Comment prévenir les séquelles des otites
Nous avons mis l’accent sur deux points essentiels :l’inflammation ou l’infection de l’oreille négligées ou mal traitées et l’existence de pression négative dans la caisse. Vous ne devez pas négligez les plaintes d’oreille de vos enfants. Ppour les nouveau-nés et les nourrissons, lorsque vous constatez des pleurs incessantes, des fièvres inexpliquées ou lorsque les enfants portent fréquemment la main aux oreilles, faites rapidement une consultation chez un spécialiste ORL. Ne banalisez pas les rhumes des enfants puisque l’aération de l’oreille se fait par le nez.

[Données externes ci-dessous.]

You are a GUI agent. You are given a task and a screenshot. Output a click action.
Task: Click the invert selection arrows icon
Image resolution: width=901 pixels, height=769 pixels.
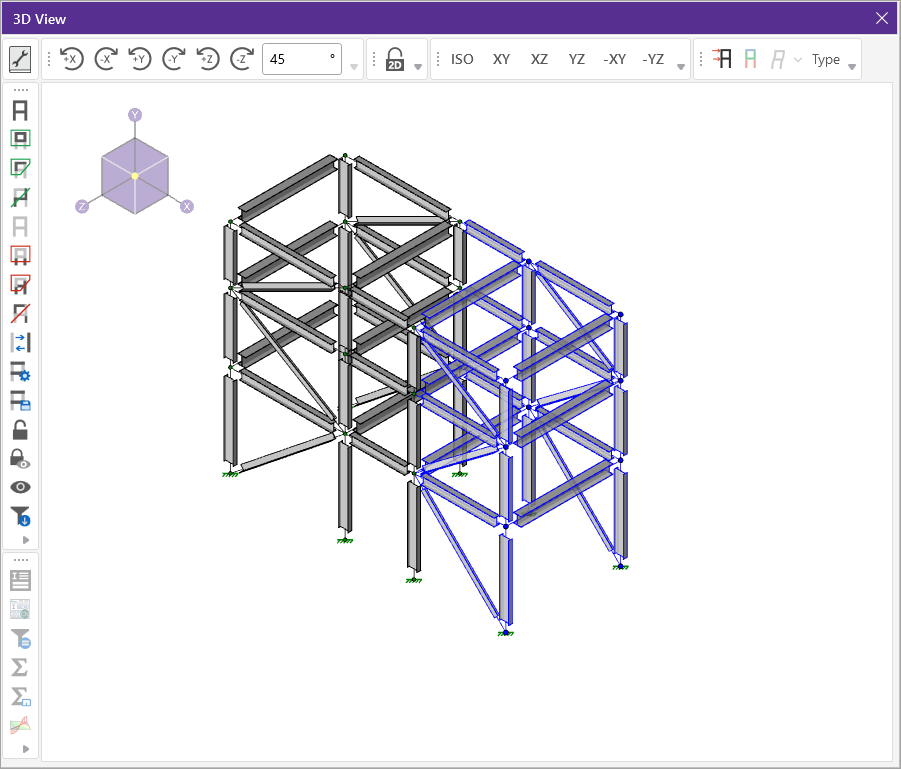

Ce que nous avons comme moyens de traitement
La conduite à tenir du spécialiste de l’oreille consiste à évaluer par des examens cliniques les caractères de la poche de rétraction (mobile ou fixe, décollable par certaines manœuvres ou pas, fond visible ou pas, présence de débris de squames) et son retentissement sur l’audition. Dans notre série,les poches étaient contrôlables et sans débris dans tous les cas, et décollables dans 72,22% des cas et non décollables et contrôlables dans 25% des cas, non décollables et non contrôlable dans 2,78%. Lorsqu’il existe un retentissement sur l’audition au delà de 35db à l’audiométrie, il est utile de réaliser un scanner de l’oreille pour évaluer l’étendue de la poche. Nous avons réalisé un scanner de l’oreille chez deux patients. Pour les poches mobiles, décollables, dont le fond est bien visible,le chirurgien de l’oreille doit juste s’abstenir et surveiller la poche par des contrôles trimestriels ou semestriels. Dans certains cas, un traitement par les médicaments pour reperméabiliser la trompe peut être nécessaire. Pour les poches non décollables et contrôlables il peut être utile de pratiquer une intervention pour aérer la caisse par la mise en place d’un petit tuyau (aérateur) au cadrant antéro-supérieur du tympan. Dans notre étude, l’aérateur transtympanique (ATT) a été mise en place chez 7 patients. Pour les poches non contrôlables on peut réaliser une chirurgie pour renforcer la membrane tympanique (tympanoplastie de renforcement) par un greffon de cartilage prélevé au niveau du lobule de l’oreille. Pour poches plus étendues avec destruction des structures voisines (cholestéatome) on pratique une chirurgie des cavités postérieures de l’oreille pour enlever la matrice de peau présente dans l’oreille et les tissus osseux nécrosés avec souvent un temps reconstitution pour préserver la fonction de l’oreille. Le renforcement tympanique a été réalisé chez un de nos patients de même la chirurgie des cavités de l’oreille avec des résultats prometteurs.
CONCLUSION
Les poches de rétraction tympanique constituent une entité nosologique particulière qui mérite une surveillance rigoureuse. L’érosion des osselets de l’ouï et leur risque potentiel évolutif vers le cholestéatome (présence de peau dans la chambre de l’orelle) doivent être connus de tout praticien ORL. L’enjeu majeur réside surtout dans la diversité des options thérapeutique qui reste encore un sujet d’actualité.